‘As America’s cultural revolution continues, OU’s regents seem unwilling to do their part to stop it,’ watchdog says
Over the course of four months, the University of Oklahoma recently paid a total of $29,000 for two drag queen performers.
Oklahoma’s flagship public institution hosted Yvie Oddly in April as the headliner for its annual “Crimson & Queens” drag show, costing $18,000, and earlier this semester, in August, paid Kornbread Jete $11,000 to host drag bingo.
The payments became public through open-records requests filed by the Oklahoma Council of Public Affairs, and payment for both performers came from student fees at OU.
The August Drag Bingo event cost $17,674, and Jete was paid the $11,000 for “a minimum of two (2) songs” and to host bingo, according to the records.
With tuition and mandatory fees for a full-time, in-state Oklahoma student at about $4,800 per semester, the $29,000 would cover six semesters’ worth of tuition.
Both Oddly and Jete have a consistent presence on X, the site formerly known as Twitter.
On May 30, Oddly posted he has “family to love and c*cks to suck.” His account also features multiple nude photos, some that are censored and others that are not. In a Sept. 23 post, Oddly suggested he wants his tombstone to read, “God gives his biggest d*cks to his most beautiful women.” [Wording not censored in the original.]
OU emphasized its commitment to diversity and inclusion on its campus as justification for the events.
“The University of Oklahoma embraces our commitment to ensuring diverse voices and beliefs are represented across all OU campuses,” the university told The College Fix in an email. “We believe diversity and inclusion are key components of making our university a place of excellence, openness, and learning.”

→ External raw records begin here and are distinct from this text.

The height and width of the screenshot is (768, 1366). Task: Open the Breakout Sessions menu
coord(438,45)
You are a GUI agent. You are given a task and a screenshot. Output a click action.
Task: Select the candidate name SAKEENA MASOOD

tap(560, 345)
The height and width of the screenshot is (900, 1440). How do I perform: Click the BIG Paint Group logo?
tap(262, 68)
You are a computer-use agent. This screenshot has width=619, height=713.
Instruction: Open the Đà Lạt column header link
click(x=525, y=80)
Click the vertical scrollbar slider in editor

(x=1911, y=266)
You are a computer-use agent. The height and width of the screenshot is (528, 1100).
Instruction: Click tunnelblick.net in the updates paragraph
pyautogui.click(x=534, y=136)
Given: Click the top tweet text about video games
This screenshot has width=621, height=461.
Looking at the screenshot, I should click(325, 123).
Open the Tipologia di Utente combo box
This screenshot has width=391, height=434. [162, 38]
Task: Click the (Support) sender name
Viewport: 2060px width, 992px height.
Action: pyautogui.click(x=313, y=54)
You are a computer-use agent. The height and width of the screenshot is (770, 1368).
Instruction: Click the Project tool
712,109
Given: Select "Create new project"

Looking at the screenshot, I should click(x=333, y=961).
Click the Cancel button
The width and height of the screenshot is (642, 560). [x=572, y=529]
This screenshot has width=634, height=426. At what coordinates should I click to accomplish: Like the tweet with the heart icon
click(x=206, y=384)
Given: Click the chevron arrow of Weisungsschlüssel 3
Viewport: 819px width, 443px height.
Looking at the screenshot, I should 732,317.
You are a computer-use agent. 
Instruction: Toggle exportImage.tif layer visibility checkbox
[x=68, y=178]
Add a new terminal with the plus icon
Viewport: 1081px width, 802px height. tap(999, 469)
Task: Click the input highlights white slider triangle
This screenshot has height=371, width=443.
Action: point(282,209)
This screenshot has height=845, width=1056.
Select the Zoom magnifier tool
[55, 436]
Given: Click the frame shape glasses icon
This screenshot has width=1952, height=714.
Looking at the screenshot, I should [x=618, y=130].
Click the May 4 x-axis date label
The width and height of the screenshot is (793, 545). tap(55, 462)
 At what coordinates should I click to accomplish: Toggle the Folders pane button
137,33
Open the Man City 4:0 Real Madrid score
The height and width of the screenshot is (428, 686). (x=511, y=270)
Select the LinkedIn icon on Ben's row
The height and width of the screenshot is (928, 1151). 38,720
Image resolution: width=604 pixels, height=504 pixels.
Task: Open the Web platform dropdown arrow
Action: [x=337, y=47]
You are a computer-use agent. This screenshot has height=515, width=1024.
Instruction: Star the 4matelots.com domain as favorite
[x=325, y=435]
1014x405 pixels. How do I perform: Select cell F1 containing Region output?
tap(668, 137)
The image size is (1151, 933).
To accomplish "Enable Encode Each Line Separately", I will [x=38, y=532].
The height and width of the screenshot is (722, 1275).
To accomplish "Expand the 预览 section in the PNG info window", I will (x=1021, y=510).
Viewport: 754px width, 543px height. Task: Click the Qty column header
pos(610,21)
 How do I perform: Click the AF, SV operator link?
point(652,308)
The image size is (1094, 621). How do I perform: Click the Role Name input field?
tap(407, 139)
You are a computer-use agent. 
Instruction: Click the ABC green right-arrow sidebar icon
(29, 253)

An official from the Oklahoma Council of Public Affairs, the liberty-minded think tank that filed the public records request, called the expenditures a waste.
“OU paying men to dress up as hypersexualized caricatures of women—and defending it on the grounds of ‘diversity’—is merely a symptom of a much deeper problem at OU, namely, the school’s unwavering commitment to the unholy trinity of diversity, equity, and inclusion,” Brandon Dutcher, senior vice president of Oklahoma Council of Public Affairs, told The College Fix in an email.
The University of Oklahoma’s Gender and Equity Center has at least nine events planned for the fall 2023 semester, including: Proudly Gleaming: Rainbow Road Rave; Queersgiving; and another Crimson and Queens show set for Dec. 2, according to the center’s website.
The center also offers services to assist trans students in legally changing their names and provides “LGBTQ+ Aspiring Ally Training” for other students.
“As America’s cultural revolution continues, OU’s regents seem unwilling to do their part to stop it,” Dutcher told The Fix.